**OBJETIVOS**
A - Liste todas as regiões do estado do Rio de Janeiro de onde vieram os jovens formados, segundo o texto sobre o projeto Campo e Campus.
B - Responda às perguntas abaixo com base no texto sobre o projeto Campo e Campus.
(i) Em que período o projeto foi executado?
(ii) Quantos jovens o projeto formou e qual era a faixa etária deles?
(iii) O manejo sustentável de qual palmeira motivava as ações do projeto que articulava os jovens do Quilombo do Campinho?
C - Retome o texto sobre o projeto Campo e Campus a partir do ponto em que ele termina.

===== TRECHO DO TEXTO

Iranilde de Oliveira Silva, Diogo de Souza Pinto, Maiza Grabielle Ribeiro Pereira, Fernanda Olivieri de Lima, Luciana Nogueira Fontenele, Selma Fabre Dansi e Lia Maria Teixeira de Oliveira
Articulação de Agroecologia do Rio de Janeiro (AARJ), a partir do acúmulo de práticas e experiências de grupos organizados nas diferentes regiões do estado, identificou demandas de formação e capacitação de jovens agricultores e agricultoras. Para responder, em termos político-acadêmicos, a essa demanda específica, a AARJ procurou a Universidade Federal Rural do Rio de Janeiro (UFRRJ) com o objetivo de estabelecer uma parceria para a execução do projeto Campo e Campus – Jovens rurais/quilombolas protagonizando o fortalecimento da agricultura familiar e a construção do conhecimento agroecológico no estado do Rio de Janeiro. Executado entre janeiro de 2009 e fevereiro de 2011, o projeto atuou na formação de 70 jovens (entre 14 a 18 anos) provenientes das regiões Norte Fluminense, Metropolitana, Médio Paraíba, Serra-Mar (Serrana e Baixada Litorânea), e Sul (Costa Verde) (ver mapa 1).
ORIGEM DOS EDUCANDOS
Os jovens que participaram do Programa de Intervivência Universitária são oriundos de regiões rurais e urbanas que assistiram a processos de especulação imobiliária e disputas por terra ao longo das últimas três décadas. Alguns vieram de comunidades rurais de Casimiro de Abreu/RJ e já haviam participado de um projeto denominado Agentes Jovens, que tinha como objetivo fomentar atividades produtivas em bases agroecológicas para estimular a permanência da juventude na agricultura familiar. Outros eram do Quilombo do Campinho, em Paraty/RJ, articulados por um projeto voltado à promoção do protagonismo juvenil em ações relacionadas à preservação e conservação dos recursos naturais e da cultura local motivadas pelo manejo sustentável da palmeira juçara. Um terceiro grupo originou-se do programa de formação de jovens do campo e da cidade organizado pelo Movimento dos Trabalhadores Rurais Sem Terra. Um último grupo foi composto por parentes de agricultores urbanos e rurais vinculados a atividades de formação agroecológica realizadas na região metropolitana do Rio de Janeiro pela Comissão Pastoral da Terra (Escolinha de Agroecologia) e pela AS-PTA. Embora de origens diversas, os grupos estavam informalmente articulados por meio de uma rede sociotécnica e política de âmbito estadual identificada aos princípios da Agroecologia.
O contexto geral da juventude rural no estado do Rio de Janeiro é marcado pelas limitadas oportunidades de trabalho e renda e por processos de despolitização e aculturação que estimulam a adoção de estilos de vida estranhos às suas heranças culturais. Além disso, a ausência de uma educação básica relacionada com a realidade local e contextualizada na diversidade sociocultural desses jovens contribui para uma escolarização acrítica e sem atrativos. Por essas razões, a programação do processo de formação enfatizou o vínculo entre educação e cultura, assumindo a Agroecologia como enfoque identitário para a construção de conhecimentos engendrados nos (e com) os cotidianos dos educandos.

==========
===== DADOS FORNECIDOS

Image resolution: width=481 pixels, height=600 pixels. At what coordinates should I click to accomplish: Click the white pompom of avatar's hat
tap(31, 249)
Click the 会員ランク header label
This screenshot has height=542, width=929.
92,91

==========

**RESPOSTAS**
A -
Norte Fluminense
Metropolitana
Médio Paraíba
Serra-Mar (Serrana e Baixada Litorânea)
Sul (Costa Verde)

B -
(i) Entre janeiro de 2009 e fevereiro de 2011.
(ii) 70 jovens, de 14 a 18 anos.
(iii) A palmeira juçara.

C -
A PRÁXIS DO PROGRAMA: FORMAÇÃO POR ALTERNÂNCIA
O projeto foi elaborado em parceria com docentes da UFRRJ da área de Edu- cação, Agronomia e Economia Doméstica, e formadores dos movimentos sociais vinculados à AARJ, respeitando os focos temáticos do Edital 23/CNPq e eixos de abordagem voltados para o meio ambiente, a agricultura, a ecologia, a saúde, a cultura e a tecnologia. Como o edital estabelecia que os jovens deveriam estar cursando o ensino fundamental ou médio, o programa foi executado em tempos e espaços estruturados segundo a Pedagogia da Alternância. Essa metodologia se ajustou plenamente aos objetivos da proposta, uma vez que se caracteriza por estimular o diálogo de saberes popular e acadêmico.
A Intervivência Campo-Campus foi organizada em três momentos interdependentes, sendo eles: Tempo Escola (TE), Tempo Comunidade (TC) e nova- mente TE. Cada TE durou 14 dias, período em que os jovens permaneceram na UFRRJ seguindo uma programação de estudos teórico-práticos e experimentais. O TC durou em torno de cinco meses e destinou-se à aplicação dos conhecimentos conceituais refletidos e discutidos durante os TEs.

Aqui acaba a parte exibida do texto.